Oscar’s 90th birthday is just around the corner and to celebrate, every other day from now through March 4th, I will be taking a look at each and every film selected for his top award – the good, the bad and the sometimes not-so deserving.
After experiencing two decades of war, protest, political scandal, violence and national heartbreak, America arrived at its bicentennial needing something, anything to feel good about. Rocky seemed to be just what they were looking for. Sylvester Stallone’s heartfelt character study came along at just the right moment, and seemed to embody the American spirit not in a phony way but with a good, true and genuine heart.
The good news is that it hasn’t dated one bit. It is an easy movie to make fun of, particularly in light of the volley of sequels and imitators that would follow, but zeroing in on this movie alone, its hard to complain. It came from the heart. Stallone wrote and starred in this unpolished character study – reportedly based on real-life heavyweight Chuck Wepner who went 15 rounds with Muhammad Ali – about pursuits of Rocky Balboa, a down-on-his luck club fighter/debt collector who wants nothing more than to prove himself by getting a shot at the heavyweight title.
The movie has the feel of real life, with the kinds of intricate character details that we usually associate with a great novel. Yet, it never feels like fiction or a genre piece and, for the most part, isn’t really even a boxing picture. It’s about a boxer and boxing is his forward momentum but the characters are so rich that it defies a blanket genre. The movie is really a beautiful love story between Rocky and the painfully shy Adrian and how these two lost souls find themselves shyly coming together.

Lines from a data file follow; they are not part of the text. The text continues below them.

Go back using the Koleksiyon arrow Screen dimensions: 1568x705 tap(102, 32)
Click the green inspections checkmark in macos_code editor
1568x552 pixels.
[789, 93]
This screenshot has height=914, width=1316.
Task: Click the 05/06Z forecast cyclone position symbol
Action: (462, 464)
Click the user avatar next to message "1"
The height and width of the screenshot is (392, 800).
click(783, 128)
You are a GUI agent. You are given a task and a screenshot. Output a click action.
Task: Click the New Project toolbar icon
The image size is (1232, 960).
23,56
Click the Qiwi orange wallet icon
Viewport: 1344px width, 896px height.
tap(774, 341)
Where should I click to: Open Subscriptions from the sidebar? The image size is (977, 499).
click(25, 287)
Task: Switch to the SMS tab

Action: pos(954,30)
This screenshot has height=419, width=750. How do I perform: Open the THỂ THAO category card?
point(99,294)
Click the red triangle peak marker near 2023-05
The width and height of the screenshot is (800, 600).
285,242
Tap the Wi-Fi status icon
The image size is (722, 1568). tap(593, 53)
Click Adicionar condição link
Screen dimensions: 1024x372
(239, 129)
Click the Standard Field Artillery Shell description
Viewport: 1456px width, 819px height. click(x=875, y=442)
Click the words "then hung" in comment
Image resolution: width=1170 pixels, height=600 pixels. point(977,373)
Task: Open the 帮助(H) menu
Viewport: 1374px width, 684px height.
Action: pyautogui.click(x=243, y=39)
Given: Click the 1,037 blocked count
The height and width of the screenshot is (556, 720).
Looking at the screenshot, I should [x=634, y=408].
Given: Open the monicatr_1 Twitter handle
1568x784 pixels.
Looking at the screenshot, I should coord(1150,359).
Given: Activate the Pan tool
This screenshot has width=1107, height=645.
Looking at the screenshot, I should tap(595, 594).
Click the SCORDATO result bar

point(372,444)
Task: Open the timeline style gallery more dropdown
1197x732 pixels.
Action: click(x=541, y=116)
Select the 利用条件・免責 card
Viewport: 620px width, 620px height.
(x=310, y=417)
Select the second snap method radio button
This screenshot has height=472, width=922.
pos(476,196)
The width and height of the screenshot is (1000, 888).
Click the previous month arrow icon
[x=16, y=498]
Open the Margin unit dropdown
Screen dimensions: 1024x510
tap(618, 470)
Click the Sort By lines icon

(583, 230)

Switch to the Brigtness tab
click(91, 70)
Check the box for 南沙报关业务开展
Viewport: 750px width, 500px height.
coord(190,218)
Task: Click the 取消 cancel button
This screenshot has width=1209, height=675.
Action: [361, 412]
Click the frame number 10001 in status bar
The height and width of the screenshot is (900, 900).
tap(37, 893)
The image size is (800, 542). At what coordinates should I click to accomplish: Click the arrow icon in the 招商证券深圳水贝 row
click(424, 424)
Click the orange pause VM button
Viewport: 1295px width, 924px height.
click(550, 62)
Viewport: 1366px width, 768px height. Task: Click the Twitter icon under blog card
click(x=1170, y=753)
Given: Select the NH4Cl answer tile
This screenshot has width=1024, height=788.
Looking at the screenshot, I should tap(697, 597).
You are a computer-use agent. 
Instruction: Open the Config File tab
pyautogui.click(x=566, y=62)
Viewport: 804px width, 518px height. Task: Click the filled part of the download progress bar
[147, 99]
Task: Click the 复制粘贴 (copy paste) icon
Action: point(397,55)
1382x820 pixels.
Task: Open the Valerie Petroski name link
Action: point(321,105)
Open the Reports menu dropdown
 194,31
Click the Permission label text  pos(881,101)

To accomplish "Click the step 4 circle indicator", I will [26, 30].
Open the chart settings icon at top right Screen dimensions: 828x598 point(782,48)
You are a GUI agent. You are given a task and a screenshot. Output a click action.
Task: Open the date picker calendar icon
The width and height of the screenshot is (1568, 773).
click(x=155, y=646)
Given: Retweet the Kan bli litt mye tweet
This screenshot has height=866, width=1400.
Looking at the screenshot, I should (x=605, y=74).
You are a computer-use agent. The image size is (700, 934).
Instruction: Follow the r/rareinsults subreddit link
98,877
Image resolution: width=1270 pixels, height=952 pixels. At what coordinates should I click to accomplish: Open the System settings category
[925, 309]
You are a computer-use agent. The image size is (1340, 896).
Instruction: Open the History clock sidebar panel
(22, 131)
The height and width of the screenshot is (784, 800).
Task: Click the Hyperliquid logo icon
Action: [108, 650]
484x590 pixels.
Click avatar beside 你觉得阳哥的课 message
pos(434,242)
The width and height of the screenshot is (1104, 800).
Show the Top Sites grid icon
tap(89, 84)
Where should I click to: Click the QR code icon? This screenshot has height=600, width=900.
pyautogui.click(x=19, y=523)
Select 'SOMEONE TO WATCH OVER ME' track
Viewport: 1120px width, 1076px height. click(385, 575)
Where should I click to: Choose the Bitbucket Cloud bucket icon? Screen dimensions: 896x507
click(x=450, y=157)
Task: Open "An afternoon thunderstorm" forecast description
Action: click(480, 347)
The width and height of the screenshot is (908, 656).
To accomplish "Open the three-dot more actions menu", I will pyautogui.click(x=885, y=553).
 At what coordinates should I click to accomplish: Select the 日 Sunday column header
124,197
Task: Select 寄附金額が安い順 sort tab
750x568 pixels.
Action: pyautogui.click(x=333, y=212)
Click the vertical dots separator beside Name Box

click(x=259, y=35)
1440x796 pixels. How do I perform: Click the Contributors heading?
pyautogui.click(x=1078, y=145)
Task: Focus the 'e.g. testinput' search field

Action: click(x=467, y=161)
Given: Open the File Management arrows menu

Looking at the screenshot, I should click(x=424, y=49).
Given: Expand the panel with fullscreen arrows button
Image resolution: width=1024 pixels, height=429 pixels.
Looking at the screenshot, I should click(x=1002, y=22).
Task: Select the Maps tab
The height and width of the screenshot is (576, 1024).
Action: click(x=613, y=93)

The story of Rocky’s struggle for his million-to-one shot mirrored the personal story of Stallone who fought just as hard to get this movie made. After writing the script by hand in just three days he then spent several years shopping it around Hollywood but couldn’t drum up any until he was given his chance by United Artists.
The payoff was the most profitable movie of the year and a film that has stood the test of time. It was also a massive breakthrough for Stallone who would spend the next 15 years as one of Hollywood’s biggest stars (he would play Rocky six more times) before a string of box office failures turned his name into a punchline. Today, Stallone’s movie career seems to be made up of very honorable attempts to breathe life back into his career – ret-conning, is the current term. He even got a second Oscar nomination for playing Rocky in 2016.
As for the movie, it bred a series that has been a roller coaster of quality that would mirror the current direction of Stallone’s career, getting worse and worse before finally coming back around for 2006’s Rocky Balboa and 2015’s beautifully made Creed. The last two films proved something I have felt all along, that first film was so specific, so vivid and so full of intricate details that we remember, that it meant something when we returned to them 40 years later.